Blog Investing What Is a Reverse 1031 Exchange?
What Is a Reverse 1031 Exchange?
Find the best places to invest

What Is a Reverse 1031 Exchange?

Buying investment property is generally considered one of the most effective ways to make money and attain financial independence. One of the key advantages of real estate investing is that it offers incredible tax benefits. Therefore, if you want to invest in real estate, having a good understanding of real estate taxes is key to maximizing your rate of return.

If you find yourself in a position where you want to buy a new investment property before you sell your current one, there’s a tax loophole that savvy real estate investors leverage – reverse 1031 exchange.

Related: 10 States with No Property Tax in 2020

What Is a Reverse 1031 Exchange?

According to section 1031 of the Internal Revenue Code (IRC), investment property owners can defer capital gains taxes on like-kind exchanges of real estate. This is a provision available to investors who want to sell an old investment property and reinvest the earnings in another investment property. You can’t use it if you want to buy or sell your primary residence.

However, the problem with standard 1031 exchanges (the relinquished property is sold before the replacement property is purchased) is that it’s hard to find a seller with whom you can swipe your property directly. That’s where the reverse 1031 exchange comes in handy.

A reverse 1031 exchange is a strategy that property investors use to defer taxes when they want to acquire a replacement property before selling their relinquished property.
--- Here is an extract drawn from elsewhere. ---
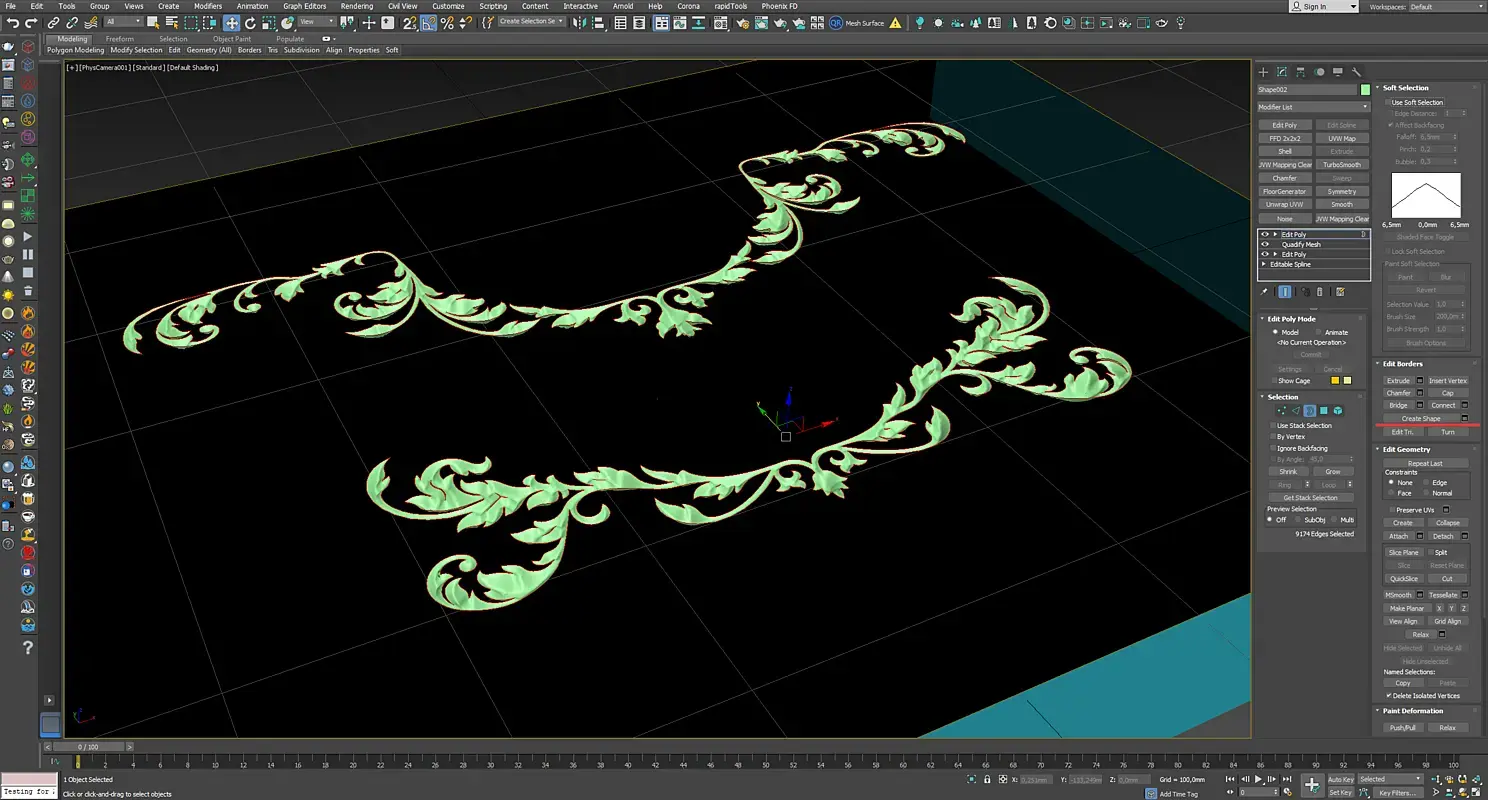Tick the Ignore Backfacing checkbox
Image resolution: width=1488 pixels, height=800 pixels.
click(1272, 448)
A reverse 1031 exchange allows you to acquire a replacement property first and then sell your current property thereafter. Though more complex, if you follow the reverse 1031 exchange rules, you can lock in decades of tax-free returns.

While the definition may sound straightforward enough, you must meet the reverse 1031 exchange requirements as outlined by the Internal Revenue Service (IRS) to avoid being taxed after the exchange of the properties.
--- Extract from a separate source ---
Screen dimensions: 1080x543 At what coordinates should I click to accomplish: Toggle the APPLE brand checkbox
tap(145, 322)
How Does a Reverse 1031 Work?

How does a reverse 1031 exchange work exactly?

According to the reverse 1031 exchange rules, you cannot hold the title of both the relinquished property and the replacement property simultaneously. The title of the new or old property has to be held or parked by an Exchange Accommodation Titleholder (EAT) for the duration of the reverse 1031 exchange process.

The EAT is usually a single-member limited liability company established by a Qualified Intermediary (QI). It is never reused or allowed to hold property for another exchange at the same time.

Related: The Advantages and Disadvantages of a Real Estate Limited Liability Company

You, the taxpayer/Exchanger, and the EAT will enter into a qualified exchange accommodation arrangement (QEAA). It’s only after the relinquished property is sold that the Qualified Intermediary will transfer the title of the relinquished property to the buyer and the replacement property to you.

Types of Reverse 1031 Exchanges

Reverse 1031 exchanges can be structured in two variations:

1. Reverse Last Reverse 1031 Exchange

With this strategy, the EAT acquires the replacement property with the financing you provide and holds or parks its title until your relinquished property sells.

This method is the most preferred because it offers more flexibility in terms of financing and structuring your reverse 1031 exchange. However, some lenders may be concerned about the EAT holding the title to the replacement property. Be sure to shop around for lenders who are okay with this reverse 1031 exchange structure.

2. Exchange First Reverse 1031 Exchange

Under this method, you acquire the replacement property yourself and simultaneously transfer the title to the relinquished property to the EAT.

While most lenders will prefer this, you’ll have less flexibility. You have to reinvest the equity trapped in your old property into your replacement property before the close of the sale. Not many will have this kind of liquidity.

How to Do a Reverse 1031 Exchange

Though the reverse 1031 exchange process is complicated, we’ll try to give you a simple overview of the steps to perform one. It’s best to seek guidance from a reverse exchange specialist before you begin the process.

  1. Find a Qualified Intermediary to create an EAT.
  2. Find a replacement property.
  3. Enter into a qualified exchange accommodation agreement (QEAA) with your EAT.
  4. The EAT acquires the deed of the replacement property and holds it for you.
  5. Identify the relinquished property within 45 calendar days from the date of purchase.
  6. Find a buyer and close the sale within 180 calendar days from the day of purchase.
  7. Transfer the title of the relinquished property to the new buyer.
  8. The EAT conveys the title of the replacement property to you.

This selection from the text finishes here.